En somme, un début de semaine prochaine à risque précédé d’un week-end de tous les dangers pour une Marine Le Pen encerclée par les Algérianistes !
[/Jean-François Gavoury/]
Benjamin Stora.
Message envoyé aux organisateurs du
« Collectif pour une histoire franco algérienne non falsifiée »
opposé au « Congrès du cercle algérianiste » de Perpignan
[/ Le 26 juin 2022./]
Depuis le début des années 2000, la notion de guerres des mémoires s’affirme dans le débat public. Les termes de « repentance » et de « lois mémorielles » sont entrés dans le discours politique et la « mémoire » devient un enjeu du présent. Les médias, les historiens, et les responsables politiques s’engagent et certains évoquent même un risque de débordement mémoriel, en particulier à propos de l’histoire coloniale.
L’histoire de la colonisation et de la guerre d’Algérie est ainsi devenue en France un formidable espace de jeux politiques. On se souvient de la mobilisation importante contre la loi du 23 février 2005, en particulier son article 4 indiquant la nécessité d’enseigner la colonisation dans ses « aspects positifs », ou encore des manifestations à propos des menaces planant contre des historiens au sujet de l’écriture de l’histoire de l’esclavage.
Depuis plusieurs années, les chercheurs se sont interrogés sur l’instrumentalisation et la confiscation des mémoires, sur l’« art d’oublier », comme le disait Paul Ricoeur, dans une société « éternellement en colère contre elle-même », sur les rythmes de l’effervescence mémorielle ou les divers moments de remémoration comme des commémorations nationales.

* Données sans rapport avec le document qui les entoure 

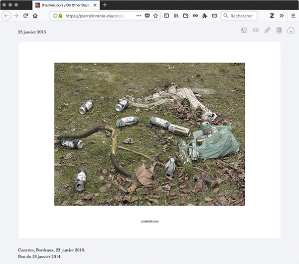Click the beer cans photograph

150,134
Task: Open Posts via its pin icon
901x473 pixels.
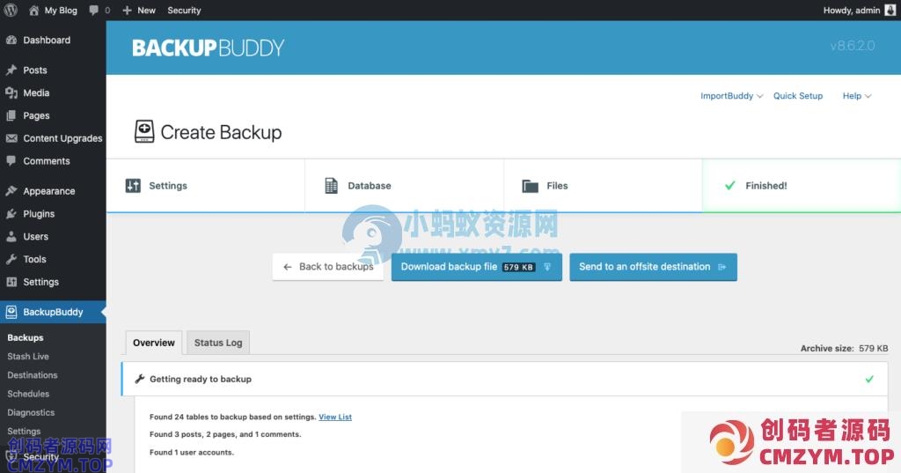Action: click(x=11, y=70)

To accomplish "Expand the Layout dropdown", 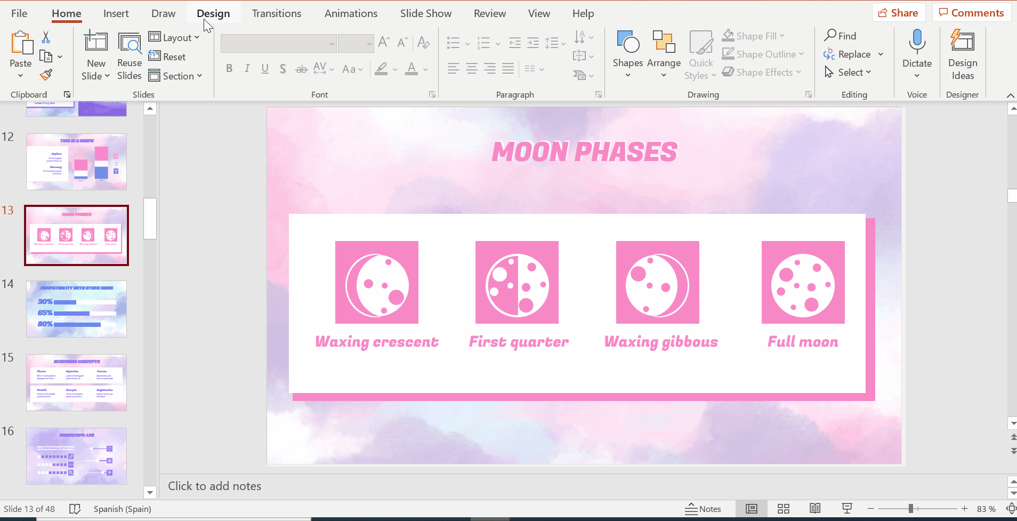I will [x=174, y=37].
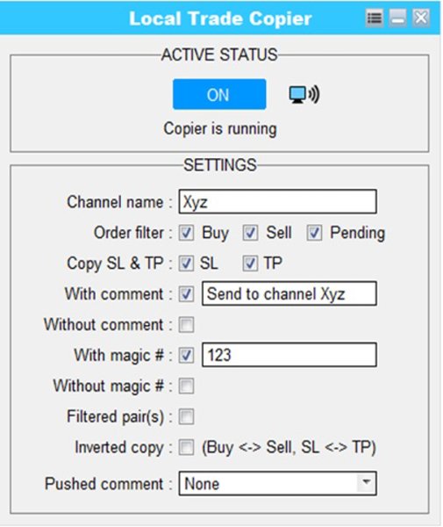Image resolution: width=443 pixels, height=527 pixels.
Task: Toggle the copy TP checkbox
Action: pyautogui.click(x=250, y=264)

Plus d’un demi-siècle après, loin de s’apaiser, les passions autour de la guerre d’Algérie sont toujours aussi vives. Pour preuve, par exemple, cette guerre autour de la création d’un « Mur des disparus » dans les années 2010 à Perpignan, avec le nom de Français morts en Algérie, « victimes du FLN », a été l’occasion d’une guerre des mémoires. Un certain nombre de points ont incité des historiens à mettre en garde contre un tel projet. Dans un long texte portant pour titre « En finir avec les guerres de mémoires algériennes en France », ils écrivaient : « Les Pieds- noirs ont le droit d’honorer leurs morts. Mais l’inscription, sur un mur, des noms de tous les disparus parmi les Français d’Algérie se heurte à un problème éthique, puisque cela reviendrait à graver dans la pierre les noms de ceux, minoritaires, qui furent activistes de l’OAS. De la sorte, les descendants des victimes de cette organisation criminelle se sentiraient insultés. » Le climat actuel est donc bien celui d’une concurrence des mémoires (y compris dans les enjeux de l’immigration et de ses mémoires en mouvement).

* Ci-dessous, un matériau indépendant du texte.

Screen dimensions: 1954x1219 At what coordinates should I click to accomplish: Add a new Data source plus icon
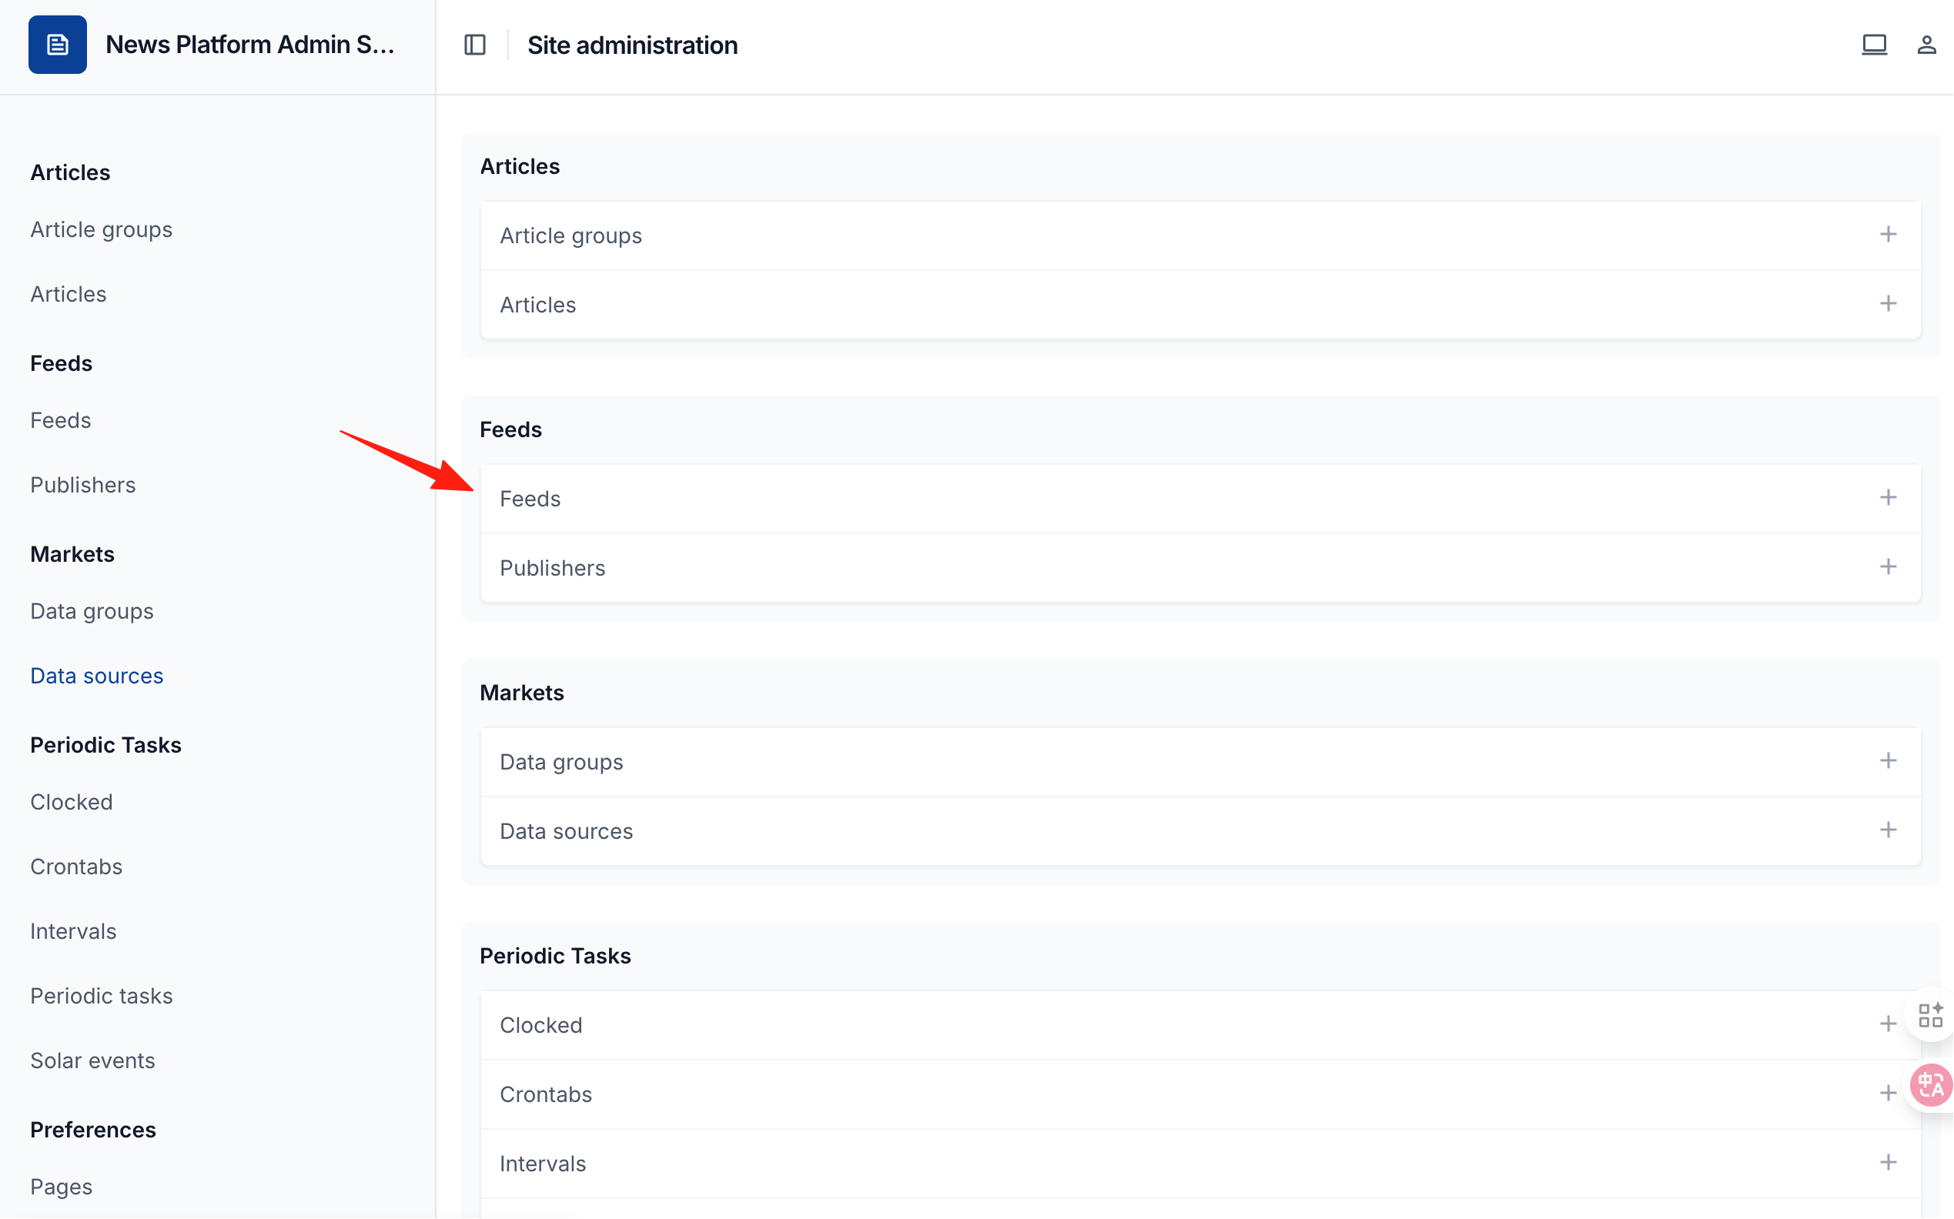(x=1888, y=830)
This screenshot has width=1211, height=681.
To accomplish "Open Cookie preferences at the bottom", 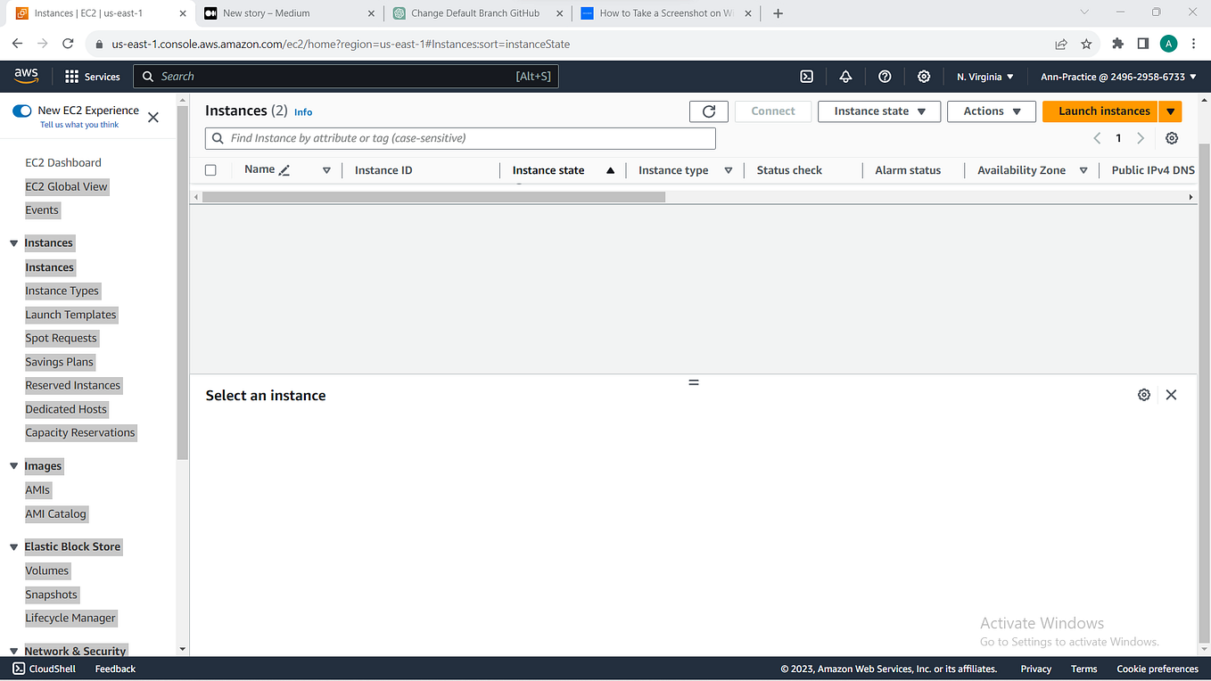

Et ce qui est compliqué aujourd’hui en France, c’est que les partisans d’un système colonial, considéré comme positif, ont quitté les rivages de l’extrême-droite traditionnelle pour aller vers une droite très classique. Le gaullisme avait entretenu une « frontière » entre droite et extrême-droite. Le général De Gaulle était une figure de la décolonisation et il était difficile aux partisans de l’extrême-droite d’aller vers lui. Aujourd’hui, la frontière tend à s’effacer.

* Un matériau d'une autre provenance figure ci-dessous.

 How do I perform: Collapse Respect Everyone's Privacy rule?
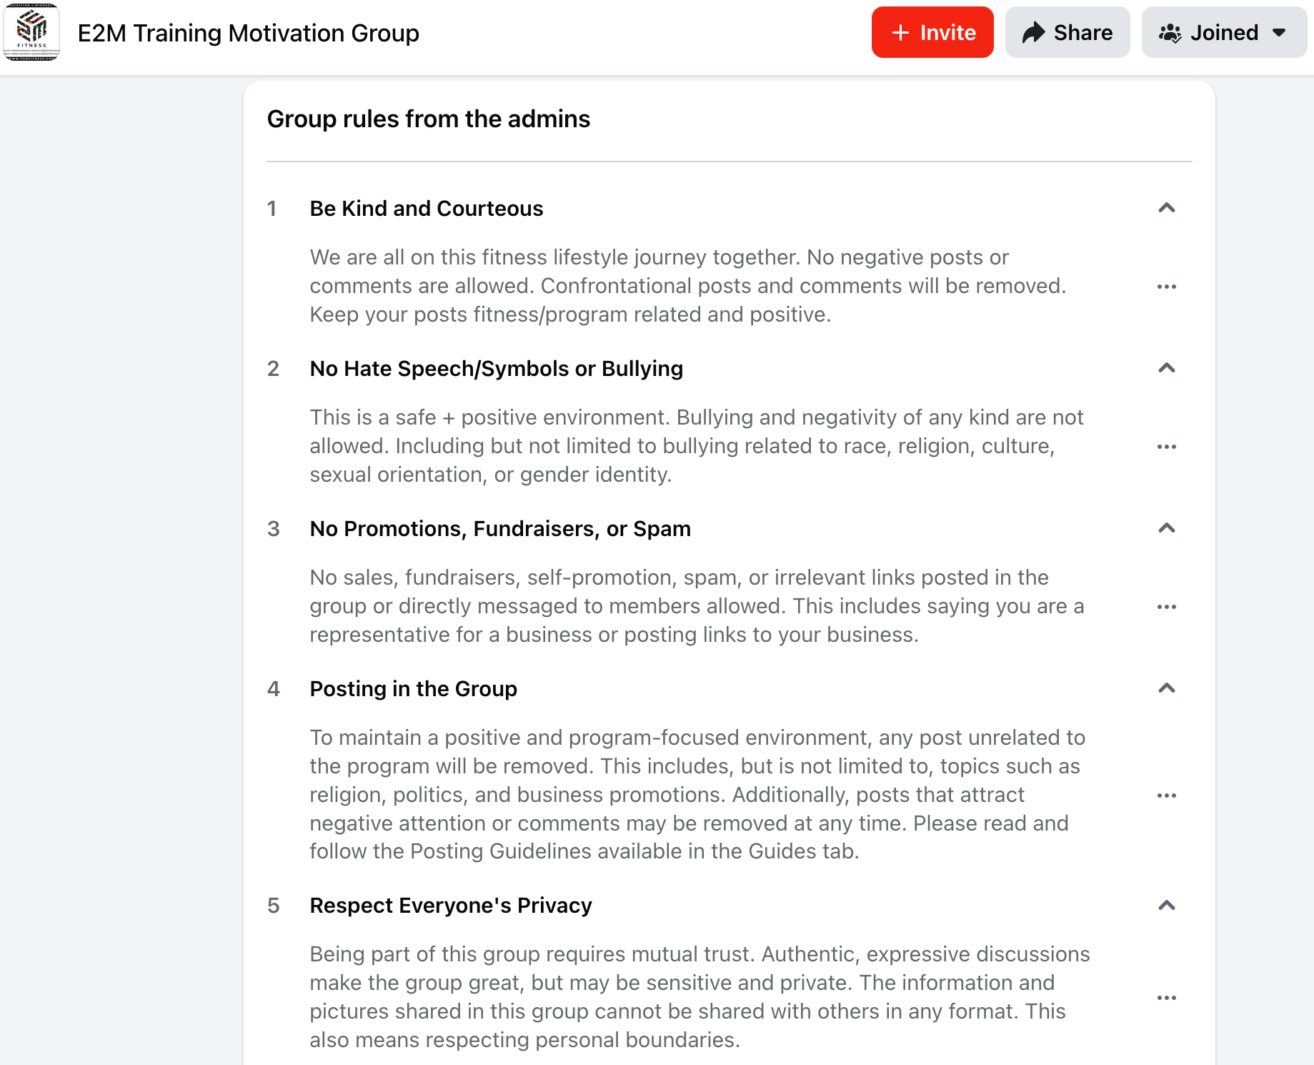[x=1166, y=906]

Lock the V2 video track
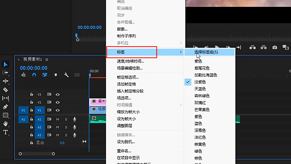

Quand l’avenir est fermé, quand l’espérance s’épuise, alors l’interprétation de ce qui n’est plus occupe une place centrale, décisive. Le travail historique et politique aide à sortir de ce dilemme entre trop-plein, et absence de mémoires. En laissant ouverte la porte des controverses citoyennes démocratiques, débarrassées des discours fermés de revanches, pour sortir de la rumination du passé colonial et des blessures mémorielles.